**Stored items:**
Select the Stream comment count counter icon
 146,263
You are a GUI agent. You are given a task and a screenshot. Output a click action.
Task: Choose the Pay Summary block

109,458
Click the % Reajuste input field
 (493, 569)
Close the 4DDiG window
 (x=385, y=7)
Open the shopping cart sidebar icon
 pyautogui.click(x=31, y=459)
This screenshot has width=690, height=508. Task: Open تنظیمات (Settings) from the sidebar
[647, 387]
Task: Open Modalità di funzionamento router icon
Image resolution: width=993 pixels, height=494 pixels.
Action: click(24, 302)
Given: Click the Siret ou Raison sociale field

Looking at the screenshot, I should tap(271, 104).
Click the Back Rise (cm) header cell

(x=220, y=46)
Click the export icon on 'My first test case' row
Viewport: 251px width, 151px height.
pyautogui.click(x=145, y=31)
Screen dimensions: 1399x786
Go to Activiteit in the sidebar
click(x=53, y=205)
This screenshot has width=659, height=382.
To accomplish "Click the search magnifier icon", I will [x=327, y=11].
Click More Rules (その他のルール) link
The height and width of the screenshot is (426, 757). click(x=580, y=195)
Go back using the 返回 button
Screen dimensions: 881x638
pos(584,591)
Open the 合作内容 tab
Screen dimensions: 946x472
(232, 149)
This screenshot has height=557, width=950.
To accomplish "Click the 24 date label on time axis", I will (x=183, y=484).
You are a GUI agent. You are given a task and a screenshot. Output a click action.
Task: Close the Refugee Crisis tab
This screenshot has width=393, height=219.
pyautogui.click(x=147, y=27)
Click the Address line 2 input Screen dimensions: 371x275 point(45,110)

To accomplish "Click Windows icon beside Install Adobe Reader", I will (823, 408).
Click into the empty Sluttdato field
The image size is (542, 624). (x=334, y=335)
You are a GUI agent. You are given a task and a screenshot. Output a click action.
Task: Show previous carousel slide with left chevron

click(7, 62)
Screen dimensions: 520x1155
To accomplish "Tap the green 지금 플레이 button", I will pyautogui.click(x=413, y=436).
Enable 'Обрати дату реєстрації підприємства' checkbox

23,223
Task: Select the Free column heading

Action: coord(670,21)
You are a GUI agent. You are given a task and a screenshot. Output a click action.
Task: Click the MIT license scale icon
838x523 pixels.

**WORK REQUIRED:** Every entry needs to be written out again, exactly as given.

**RESULT:**
Select the Stream comment count counter icon
 146,263
You are a GUI agent. You are given a task and a screenshot. Output a click action.
Task: Choose the Pay Summary block

109,458
Click the % Reajuste input field
 (493, 569)
Close the 4DDiG window
 (x=385, y=7)
Open the shopping cart sidebar icon
 pyautogui.click(x=31, y=459)
This screenshot has width=690, height=508. Task: Open تنظیمات (Settings) from the sidebar
[647, 387]
Task: Open Modalità di funzionamento router icon
Image resolution: width=993 pixels, height=494 pixels.
Action: click(24, 302)
Given: Click the Siret ou Raison sociale field

Looking at the screenshot, I should tap(271, 104).
Click the Back Rise (cm) header cell

(x=220, y=46)
Click the export icon on 'My first test case' row
Viewport: 251px width, 151px height.
pyautogui.click(x=145, y=31)
Screen dimensions: 1399x786
Go to Activiteit in the sidebar
click(x=53, y=205)
This screenshot has width=659, height=382.
To accomplish "Click the search magnifier icon", I will [x=327, y=11].
Click More Rules (その他のルール) link
The height and width of the screenshot is (426, 757). click(x=580, y=195)
Go back using the 返回 button
Screen dimensions: 881x638
pos(584,591)
Open the 合作内容 tab
Screen dimensions: 946x472
(232, 149)
This screenshot has height=557, width=950.
To accomplish "Click the 24 date label on time axis", I will (x=183, y=484).
You are a GUI agent. You are given a task and a screenshot. Output a click action.
Task: Close the Refugee Crisis tab
This screenshot has width=393, height=219.
pyautogui.click(x=147, y=27)
Click the Address line 2 input Screen dimensions: 371x275 point(45,110)

To accomplish "Click Windows icon beside Install Adobe Reader", I will (823, 408).
Click into the empty Sluttdato field
The image size is (542, 624). (x=334, y=335)
You are a GUI agent. You are given a task and a screenshot. Output a click action.
Task: Show previous carousel slide with left chevron

click(7, 62)
Screen dimensions: 520x1155
To accomplish "Tap the green 지금 플레이 button", I will pyautogui.click(x=413, y=436).
Enable 'Обрати дату реєстрації підприємства' checkbox

23,223
Task: Select the Free column heading

Action: coord(670,21)
You are a GUI agent. You are given a task and a screenshot. Output a click action.
Task: Click the MIT license scale icon
838x523 pixels.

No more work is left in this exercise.